Sigma Gamma Rho Sorority, Inc. was organized on November 12, 1922 in Indianapolis, Indiana by Mary Lou Allison Little and six teachers: Dorothy Hanley Whiteside, Vivian White Marbury, Nannie Mae Gahn Johnson, Hattie Mae Dulin Redford, Bessie M. Downey Martin and Cubena McClure. The charter members are the founders of Sigma Gamma Rho. The group became an incorporated national collegiate sorority on December 30, 1929, when a charter was granted to Alpha chapter at Butler University.

The first three years were devoted to organizing. The first call for a national boule (convention) was held in Indianapolis, December 27-29, 1925. The second was held in Louisville, Kentucky at which time Fannie O'Bannon became the grand basileus.

The first grand basileus, Mary Lou Little, wrote the sorority pledge. The pin was designed by Cubena McClure. The slogan, "Greater Service, Greater Progress," was written by Bertha Black Rhoda, a past grand basileus. Members of the Delta chapter in Louisville, Kentucky wrote the words of the sorority hymn which has since been set to music by Zenobia Laws Bailey of Chicago. Fannie O'Bannon, the second grand basileus, designed the sorority coat of arms.

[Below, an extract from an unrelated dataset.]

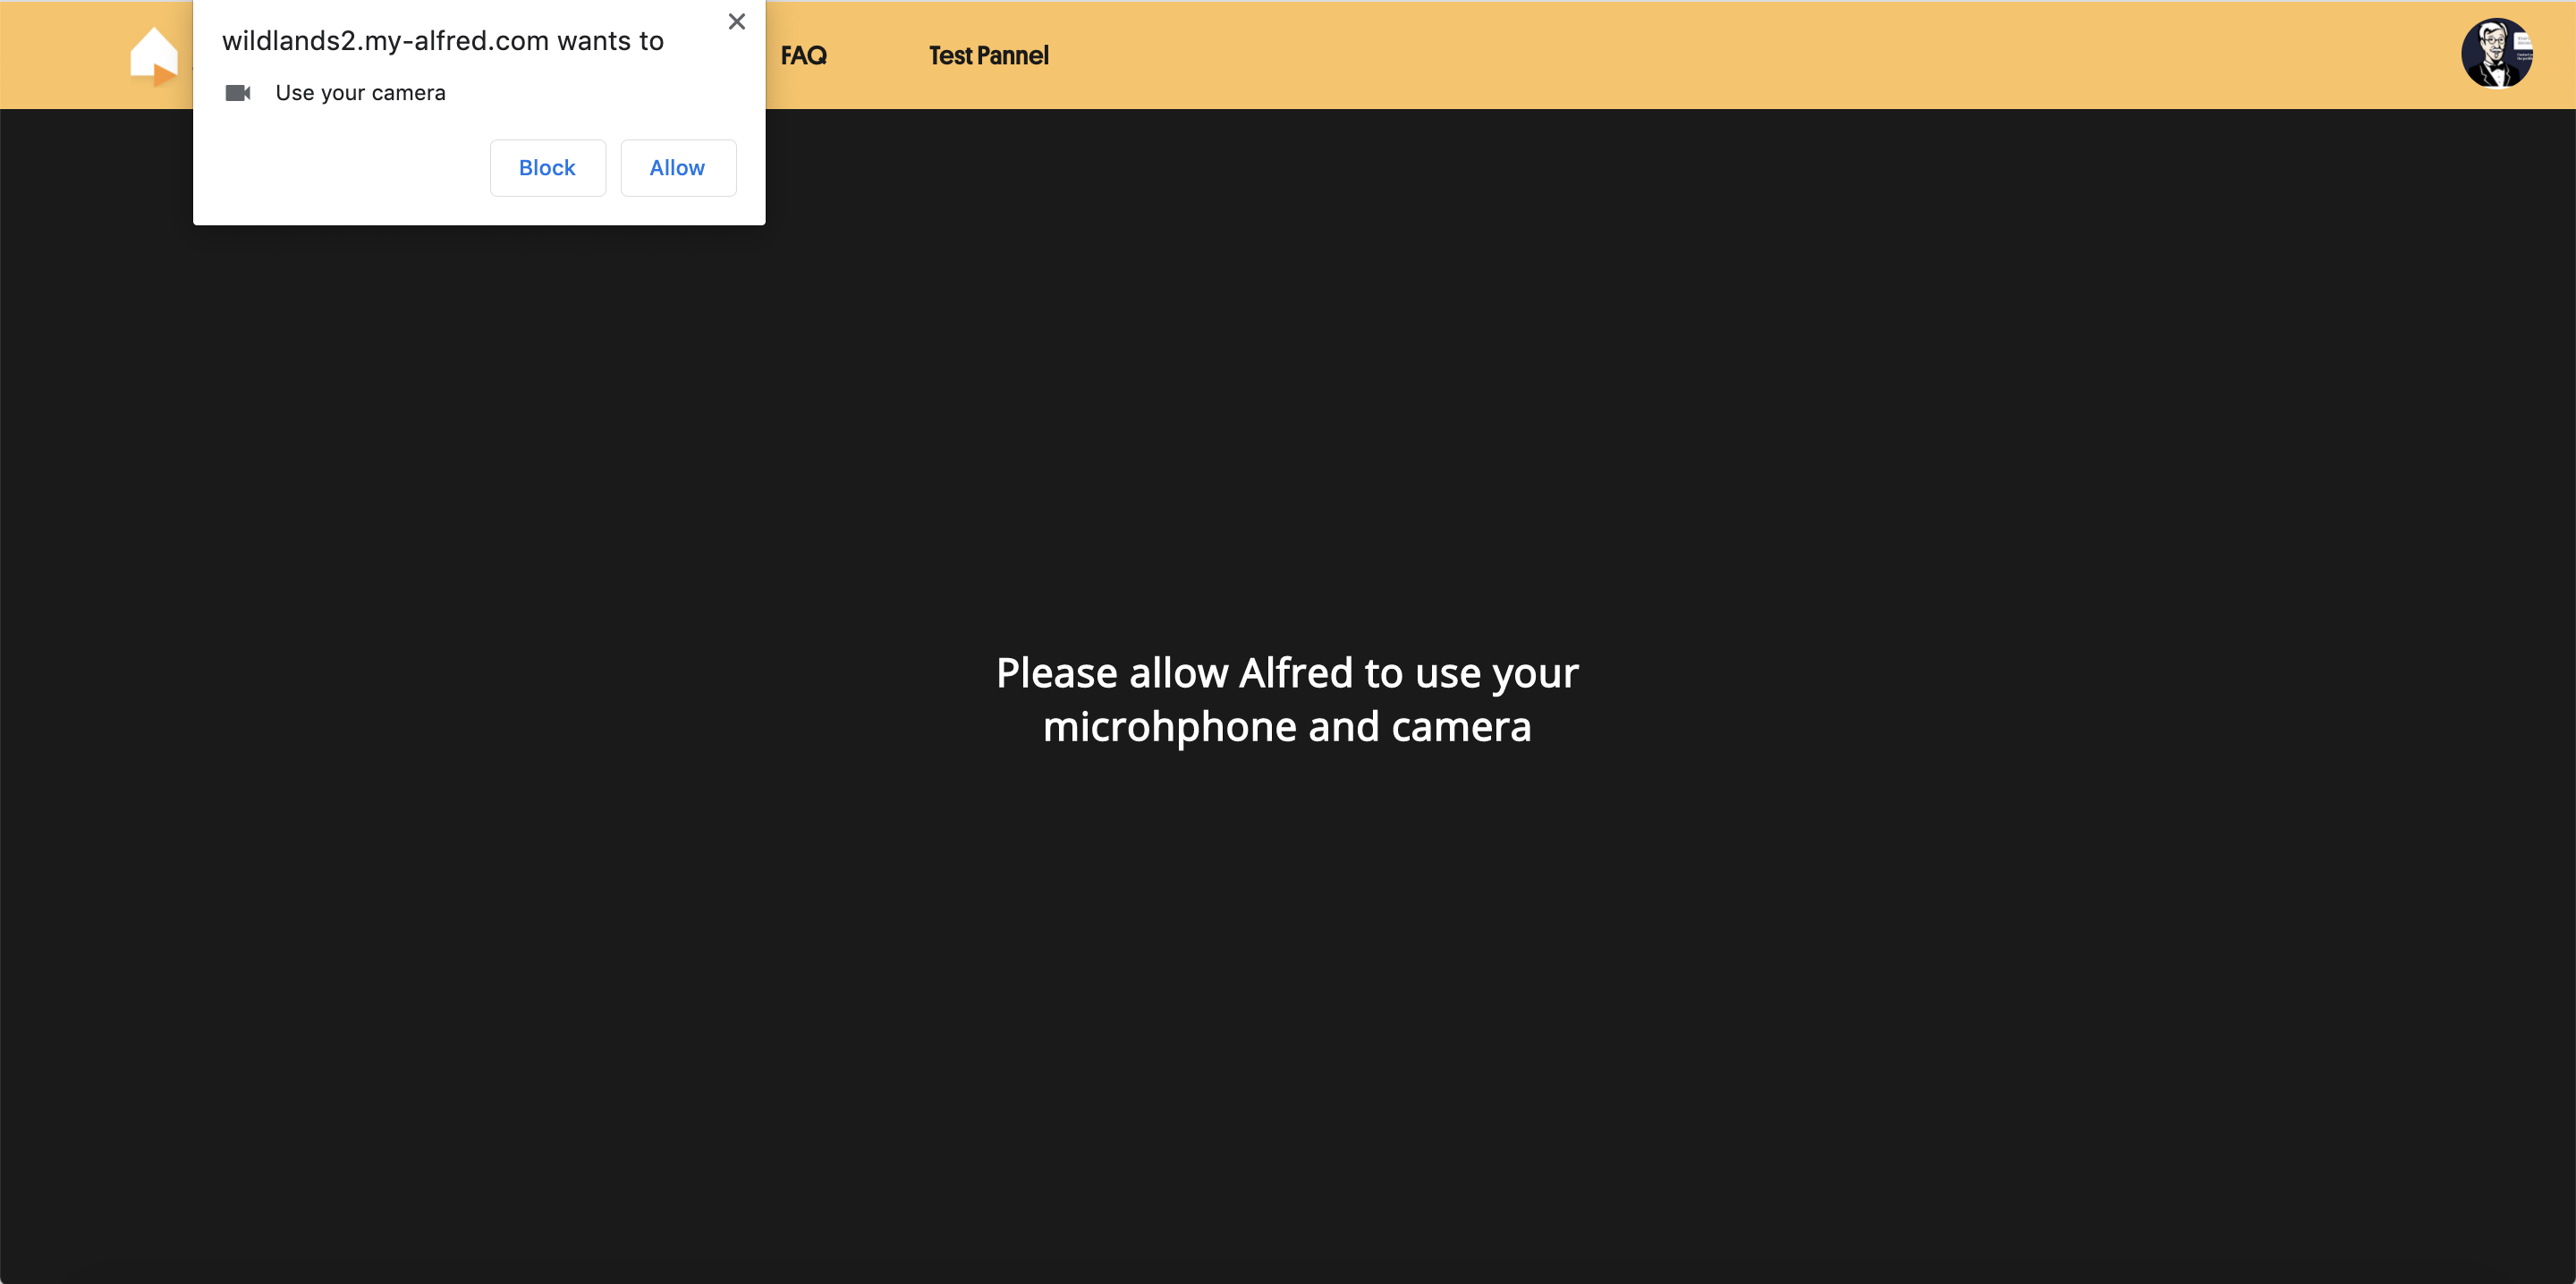2576x1284 pixels.
Task: Block the camera permission request
Action: pyautogui.click(x=547, y=167)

In keeping with the ideals of Sigma Gamma Rho, the sorority has supported the following organizations: National Association for the Advancement of Colored People, National Council of Negro Women, National Pan Hellenic Council, Leadership Conference on Civil Rights, National Urban League, March of Dimes Birth Defects Foundation, National Mental Health Association, United Negro College Fund, Martin Luther King Center for Non-Violent Social Change, Black Women's Agenda and American Association of University Women.

The sorority flower is the yellow tea rose.

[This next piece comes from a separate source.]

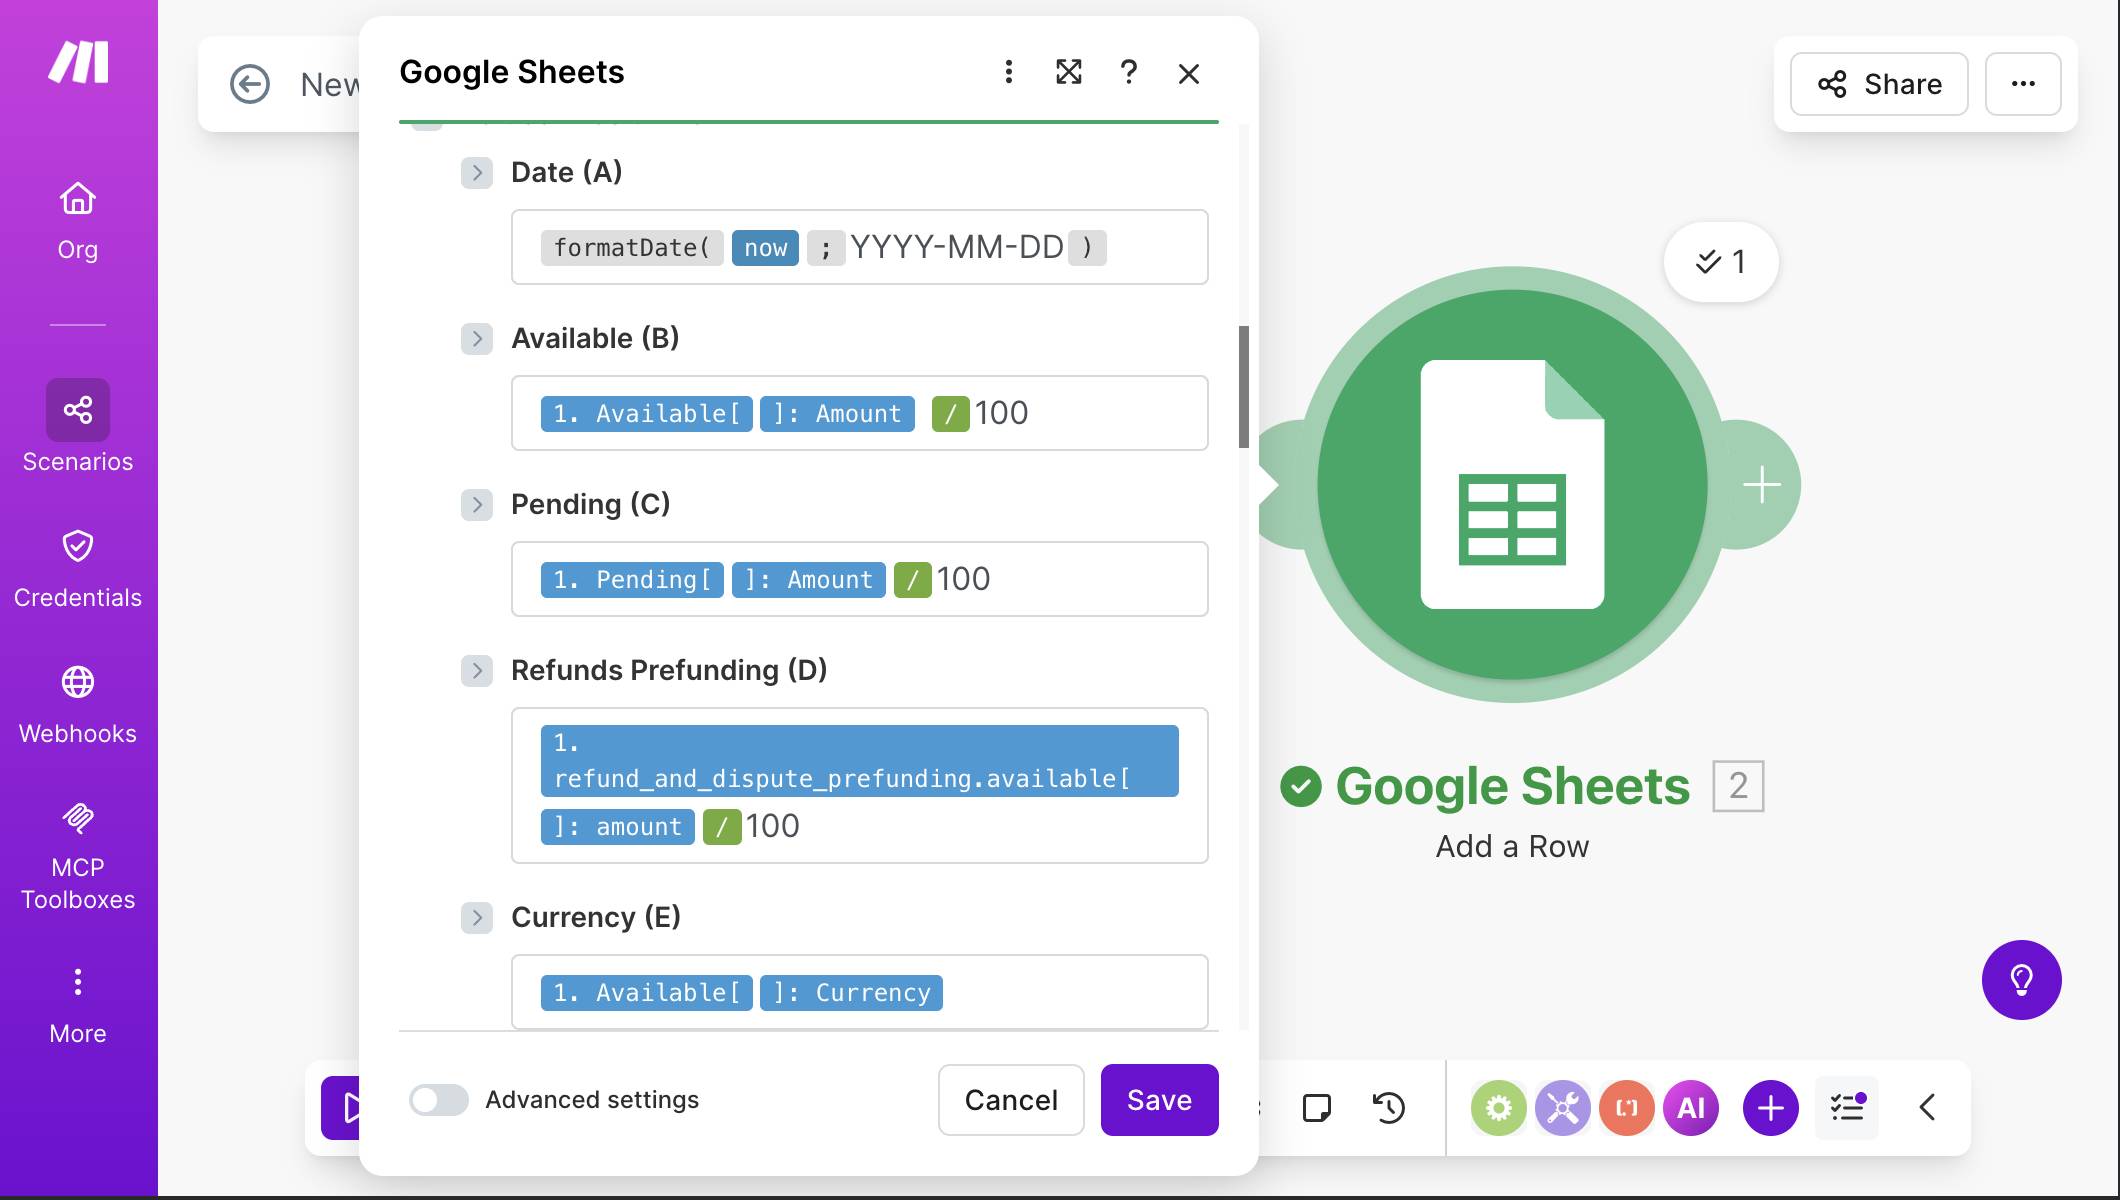Expand the module dialog to fullscreen
This screenshot has width=2120, height=1200.
1069,72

The sorority mascot is the french toy poodle.

The sorority colors are royal blue and gold.

The pin is an open book. The foundation of the whole pin is a torch. There are ten pearls on the edge of the book and two rubies.

The coat of arms consists of the lamp of learning, the quill, the serpent of the medical staff, two stars, the skull and cross-swords, and the fasces (bundle of sticks).

Among the awards given by Sigma Gamma Rho, the most coveted is the Blanche Edwards Award. It is bestowed at each national convention upon the most outstanding Sigma of the year for achievement on a national scope.

The Aurora, the official quarterly publication of Sigma Gamma Rho, was first printed in 1930. Its purpose is to keep chapters informed about Sigma news and accomplishments.